First of all, I loved learning about ‘syntactical glosses’ in Clemens and Graham - basically that scribes would mark up Latin texts with word order help for people who were learning Latin. I still do that! (In other words, Scribes: They’re Just Like Us!) It seems like Dylan and I both relate to this.

As far as I understood what Roberto Busa was writing about (which was admittedly not very far), it seemed like his model of the progress of the hermeneutic/interpretative current of textual informatics goes in reverse of what I would expect, in that the end goal is something like interoperability. For some reason, when I think of simple, standard tools, I imagine that they would start that way — e.g. in the beginning there was Mirador, and then lots of repositories used Mirador for their own purposes, etc. But actually, according to Busa, the end goal is that simple standard tool: “It would be a sort of universal language, in binary alphabet, ‘antiBabel’, still in virtual reality … In input, therefore, everybody could use their own native disciplined language and have the desired translations in output.”

To be honest, I’m not sure I completely understand what he was proposing, but the fact that his posthumous end goal is something universal and interoperable sort of gives me hope for the current (somewhat scattered) state of manuscript repositories and digital tools.

In light of the Digital Mappaemundi project, too, it seems like the model is starting from raw information or materials, developing a tool to work with those, and then making that tool interoperable. It seems to me that the benefit of that is allowing us to check our own assumptions about the material — if you start with an idea of what you want to get out of a type of material (e.g. maps), you might be misrepresenting that material (e.g. by assuming that medieval maps had the same purpose - portraying a geographical reality - as something like Google maps today).
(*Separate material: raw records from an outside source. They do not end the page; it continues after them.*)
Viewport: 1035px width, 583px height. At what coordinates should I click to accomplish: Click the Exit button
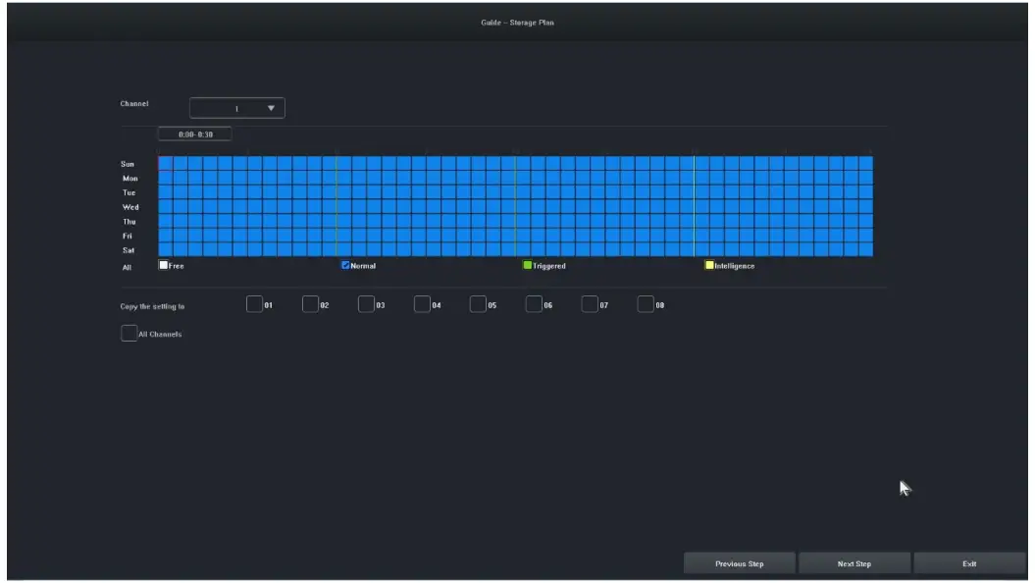click(969, 563)
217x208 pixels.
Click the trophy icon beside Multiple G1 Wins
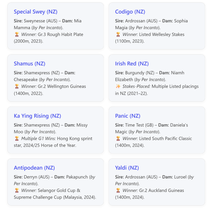17,138
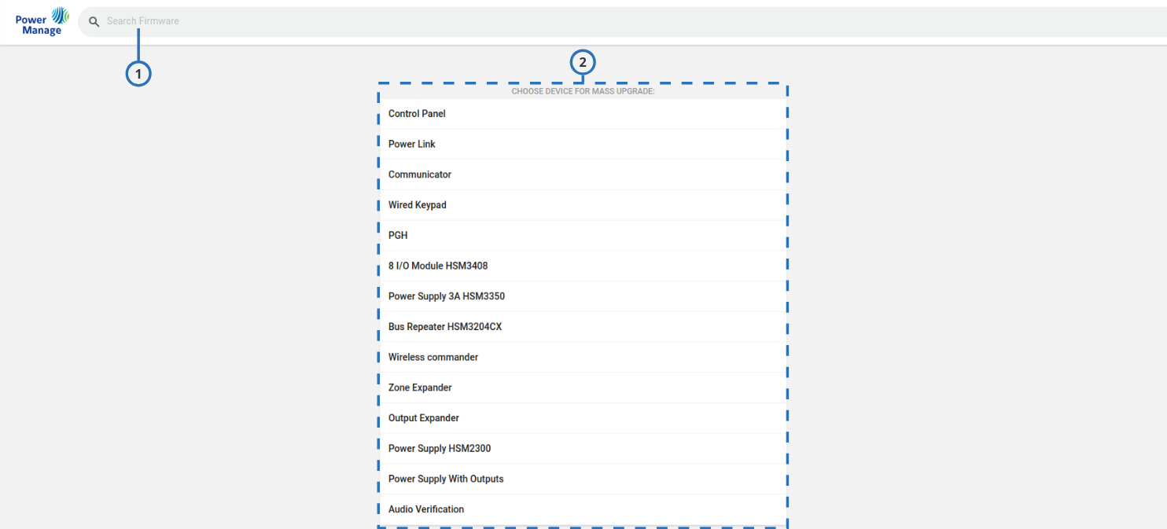This screenshot has width=1167, height=529.
Task: Pick Power Supply With Outputs
Action: (x=582, y=478)
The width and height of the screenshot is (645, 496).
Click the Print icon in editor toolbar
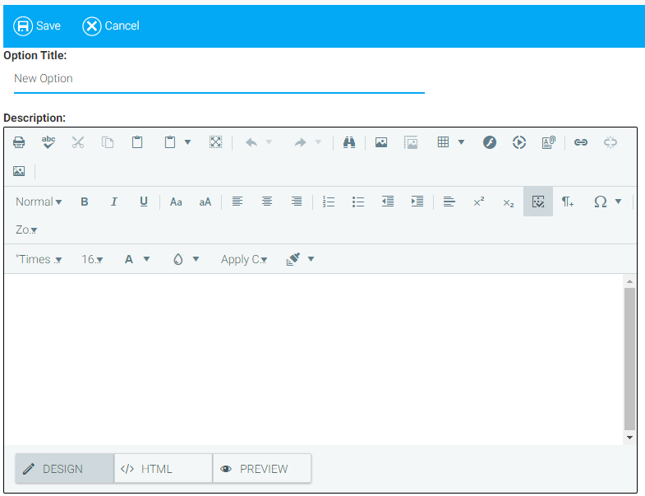[19, 142]
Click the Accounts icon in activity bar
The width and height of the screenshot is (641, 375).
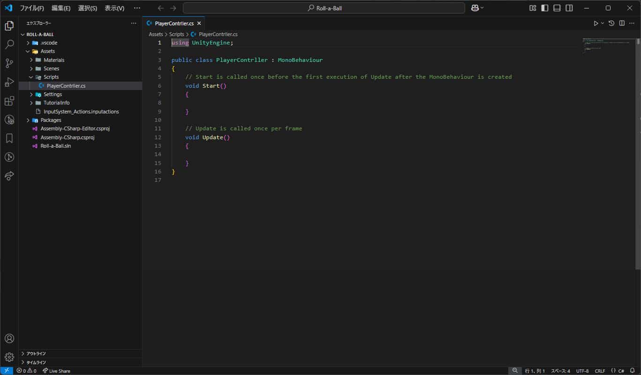9,338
In the words of the Mappaemundi reading:

For digital projects focused on historical material to be fully realized, they must also grapple with material on its own terms, and acknowledge its particular concerns. Medieval maps are far more similar to literature or art in that they are representations that are not necessarily grounded in the specifics of our reality. They were not designed to correspond point for point with the globe—precision of distance and detail, a foundation of modern cartography, was irrelevant. Rather, medieval maps were aimed at helping their largely monastic audience understand their place in the world.

What do you all think of this model: materials —> tools —> simplicity and interoperability? Am I just stating the obvious?